TASK GOAL | For this exercise, repeat each entry exactly as written.

SOURCE MATERIAL |

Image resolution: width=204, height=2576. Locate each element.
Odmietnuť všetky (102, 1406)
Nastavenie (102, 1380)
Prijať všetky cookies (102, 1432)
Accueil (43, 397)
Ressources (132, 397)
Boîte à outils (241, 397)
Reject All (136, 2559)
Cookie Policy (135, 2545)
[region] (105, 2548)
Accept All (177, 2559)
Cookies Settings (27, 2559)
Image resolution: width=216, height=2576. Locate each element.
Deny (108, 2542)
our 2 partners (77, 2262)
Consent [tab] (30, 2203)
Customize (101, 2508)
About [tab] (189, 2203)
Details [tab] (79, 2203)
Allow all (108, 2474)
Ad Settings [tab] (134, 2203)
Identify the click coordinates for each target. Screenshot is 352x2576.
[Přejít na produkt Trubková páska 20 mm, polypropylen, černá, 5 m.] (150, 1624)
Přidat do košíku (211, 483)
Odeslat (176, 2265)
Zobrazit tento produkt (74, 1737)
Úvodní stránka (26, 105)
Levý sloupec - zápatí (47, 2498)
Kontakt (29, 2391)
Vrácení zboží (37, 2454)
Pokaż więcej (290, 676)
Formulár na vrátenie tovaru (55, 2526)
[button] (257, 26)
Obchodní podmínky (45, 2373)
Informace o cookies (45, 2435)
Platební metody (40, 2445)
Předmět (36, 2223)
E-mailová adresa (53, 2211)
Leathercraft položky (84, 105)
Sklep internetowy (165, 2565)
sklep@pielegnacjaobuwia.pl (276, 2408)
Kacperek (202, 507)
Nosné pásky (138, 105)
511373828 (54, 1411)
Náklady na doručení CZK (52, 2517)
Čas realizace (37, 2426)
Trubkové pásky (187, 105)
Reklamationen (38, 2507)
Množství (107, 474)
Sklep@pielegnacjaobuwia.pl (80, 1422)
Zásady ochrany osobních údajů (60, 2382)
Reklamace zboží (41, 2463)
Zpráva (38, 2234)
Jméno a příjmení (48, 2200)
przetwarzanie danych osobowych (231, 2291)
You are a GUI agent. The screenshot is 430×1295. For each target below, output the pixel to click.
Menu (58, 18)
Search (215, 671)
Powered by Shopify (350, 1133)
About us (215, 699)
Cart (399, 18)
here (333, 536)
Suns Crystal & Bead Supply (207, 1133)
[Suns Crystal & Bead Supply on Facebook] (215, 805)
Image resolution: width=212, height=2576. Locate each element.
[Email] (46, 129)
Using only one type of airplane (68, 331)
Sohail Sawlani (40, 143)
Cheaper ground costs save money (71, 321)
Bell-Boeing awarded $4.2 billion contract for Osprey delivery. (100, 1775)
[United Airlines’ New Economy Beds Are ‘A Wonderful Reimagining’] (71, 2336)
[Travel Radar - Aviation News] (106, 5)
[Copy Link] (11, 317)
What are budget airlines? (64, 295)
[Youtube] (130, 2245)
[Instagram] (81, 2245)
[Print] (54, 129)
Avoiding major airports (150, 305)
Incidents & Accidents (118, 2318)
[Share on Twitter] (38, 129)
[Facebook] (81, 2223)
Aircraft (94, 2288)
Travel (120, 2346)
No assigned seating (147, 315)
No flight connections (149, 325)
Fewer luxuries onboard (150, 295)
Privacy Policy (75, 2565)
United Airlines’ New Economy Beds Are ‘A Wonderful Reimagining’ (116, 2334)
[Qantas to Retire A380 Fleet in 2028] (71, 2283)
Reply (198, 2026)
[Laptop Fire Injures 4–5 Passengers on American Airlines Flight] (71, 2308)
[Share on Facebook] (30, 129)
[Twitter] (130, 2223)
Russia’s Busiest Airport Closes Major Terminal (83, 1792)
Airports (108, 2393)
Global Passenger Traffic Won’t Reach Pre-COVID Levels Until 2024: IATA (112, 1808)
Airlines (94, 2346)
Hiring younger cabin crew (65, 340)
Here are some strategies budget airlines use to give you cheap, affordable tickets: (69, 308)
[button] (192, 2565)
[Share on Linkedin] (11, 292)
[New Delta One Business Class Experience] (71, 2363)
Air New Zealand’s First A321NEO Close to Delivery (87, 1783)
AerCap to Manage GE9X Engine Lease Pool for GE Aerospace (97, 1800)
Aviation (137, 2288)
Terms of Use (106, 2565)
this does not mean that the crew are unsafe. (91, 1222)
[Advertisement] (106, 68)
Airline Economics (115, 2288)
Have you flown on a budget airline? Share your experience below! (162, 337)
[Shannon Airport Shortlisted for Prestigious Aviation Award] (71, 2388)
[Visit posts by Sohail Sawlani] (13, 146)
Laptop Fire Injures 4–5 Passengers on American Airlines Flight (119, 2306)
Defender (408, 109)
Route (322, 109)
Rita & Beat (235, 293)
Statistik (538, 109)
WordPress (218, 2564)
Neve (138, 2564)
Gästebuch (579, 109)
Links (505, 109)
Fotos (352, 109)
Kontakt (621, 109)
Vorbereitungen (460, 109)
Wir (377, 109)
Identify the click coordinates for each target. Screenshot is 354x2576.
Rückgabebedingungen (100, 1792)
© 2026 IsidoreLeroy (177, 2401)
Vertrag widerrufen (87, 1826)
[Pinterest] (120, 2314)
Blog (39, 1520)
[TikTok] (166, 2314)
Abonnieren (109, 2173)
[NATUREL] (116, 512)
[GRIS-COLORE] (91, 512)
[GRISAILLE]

EXERCISE SOLUTION |
Image resolution: width=204, height=2576. Locate each element.
Odmietnuť všetky (102, 1406)
Nastavenie (102, 1380)
Prijať všetky cookies (102, 1432)
Accueil (43, 397)
Ressources (132, 397)
Boîte à outils (241, 397)
Reject All (136, 2559)
Cookie Policy (135, 2545)
[region] (105, 2548)
Accept All (177, 2559)
Cookies Settings (27, 2559)
Image resolution: width=216, height=2576. Locate each element.
Deny (108, 2542)
our 2 partners (77, 2262)
Consent [tab] (30, 2203)
Customize (101, 2508)
About [tab] (189, 2203)
Details [tab] (79, 2203)
Allow all (108, 2474)
Ad Settings [tab] (134, 2203)
Identify the click coordinates for each target. Screenshot is 352x2576.
[Přejít na produkt Trubková páska 20 mm, polypropylen, černá, 5 m.] (150, 1624)
Přidat do košíku (211, 483)
Odeslat (176, 2265)
Zobrazit tento produkt (74, 1737)
Úvodní stránka (26, 105)
Levý sloupec - zápatí (47, 2498)
Kontakt (29, 2391)
Vrácení zboží (37, 2454)
Pokaż więcej (290, 676)
Formulár na vrátenie tovaru (55, 2526)
[button] (257, 26)
Obchodní podmínky (45, 2373)
Informace o cookies (45, 2435)
Platební metody (40, 2445)
Předmět (36, 2223)
E-mailová adresa (53, 2211)
Leathercraft položky (84, 105)
Sklep internetowy (165, 2565)
sklep@pielegnacjaobuwia.pl (276, 2408)
Kacperek (202, 507)
Nosné pásky (138, 105)
511373828 (54, 1411)
Náklady na doručení CZK (52, 2517)
Čas realizace (37, 2426)
Trubkové pásky (187, 105)
Reklamationen (38, 2507)
Množství (107, 474)
Sklep@pielegnacjaobuwia.pl (80, 1422)
Zásady ochrany osobních údajů (60, 2382)
Reklamace zboží (41, 2463)
Zpráva (38, 2234)
Jméno a příjmení (48, 2200)
przetwarzanie danych osobowych (231, 2291)
You are a GUI agent. The screenshot is 430×1295. For each target below, output the pixel to click.
Menu (58, 18)
Search (215, 671)
Powered by Shopify (350, 1133)
About us (215, 699)
Cart (399, 18)
here (333, 536)
Suns Crystal & Bead Supply (207, 1133)
[Suns Crystal & Bead Supply on Facebook] (215, 805)
Image resolution: width=212, height=2576. Locate each element.
[Email] (46, 129)
Using only one type of airplane (68, 331)
Sohail Sawlani (40, 143)
Cheaper ground costs save money (71, 321)
Bell-Boeing awarded $4.2 billion contract for Osprey delivery. (100, 1775)
[United Airlines’ New Economy Beds Are ‘A Wonderful Reimagining’] (71, 2336)
[Travel Radar - Aviation News] (106, 5)
[Copy Link] (11, 317)
What are budget airlines? (64, 295)
[Youtube] (130, 2245)
[Instagram] (81, 2245)
[Print] (54, 129)
Avoiding major airports (150, 305)
Incidents & Accidents (118, 2318)
[Share on Twitter] (38, 129)
[Facebook] (81, 2223)
Aircraft (94, 2288)
Travel (120, 2346)
No assigned seating (147, 315)
No flight connections (149, 325)
Fewer luxuries onboard (150, 295)
Privacy Policy (75, 2565)
United Airlines’ New Economy Beds Are ‘A Wonderful Reimagining’ (116, 2334)
[Qantas to Retire A380 Fleet in 2028] (71, 2283)
Reply (198, 2026)
[Laptop Fire Injures 4–5 Passengers on American Airlines Flight] (71, 2308)
[Share on Facebook] (30, 129)
[Twitter] (130, 2223)
Russia’s Busiest Airport Closes Major Terminal (83, 1792)
Airports (108, 2393)
Global Passenger Traffic Won’t Reach Pre-COVID Levels Until 2024: IATA (112, 1808)
Airlines (94, 2346)
Hiring younger cabin crew (65, 340)
Here are some strategies budget airlines use to give you cheap, affordable tickets: (69, 308)
[button] (192, 2565)
[Share on Linkedin] (11, 292)
[New Delta One Business Class Experience] (71, 2363)
Air New Zealand’s First A321NEO Close to Delivery (87, 1783)
AerCap to Manage GE9X Engine Lease Pool for GE Aerospace (97, 1800)
Aviation (137, 2288)
Terms of Use (106, 2565)
this does not mean that the crew are unsafe. (91, 1222)
[Advertisement] (106, 68)
Airline Economics (115, 2288)
Have you flown on a budget airline? Share your experience below! (162, 337)
[Shannon Airport Shortlisted for Prestigious Aviation Award] (71, 2388)
[Visit posts by Sohail Sawlani] (13, 146)
Laptop Fire Injures 4–5 Passengers on American Airlines Flight (119, 2306)
Defender (408, 109)
Route (322, 109)
Rita & Beat (235, 293)
Statistik (538, 109)
WordPress (218, 2564)
Neve (138, 2564)
Gästebuch (579, 109)
Links (505, 109)
Fotos (352, 109)
Kontakt (621, 109)
Vorbereitungen (460, 109)
Wir (377, 109)
Identify the click coordinates for each target. Screenshot is 354x2576.
Rückgabebedingungen (100, 1792)
© 2026 IsidoreLeroy (177, 2401)
Vertrag widerrufen (87, 1826)
[Pinterest] (120, 2314)
Blog (39, 1520)
[TikTok] (166, 2314)
Abonnieren (109, 2173)
[NATUREL] (116, 512)
[GRIS-COLORE] (91, 512)
[GRISAILLE]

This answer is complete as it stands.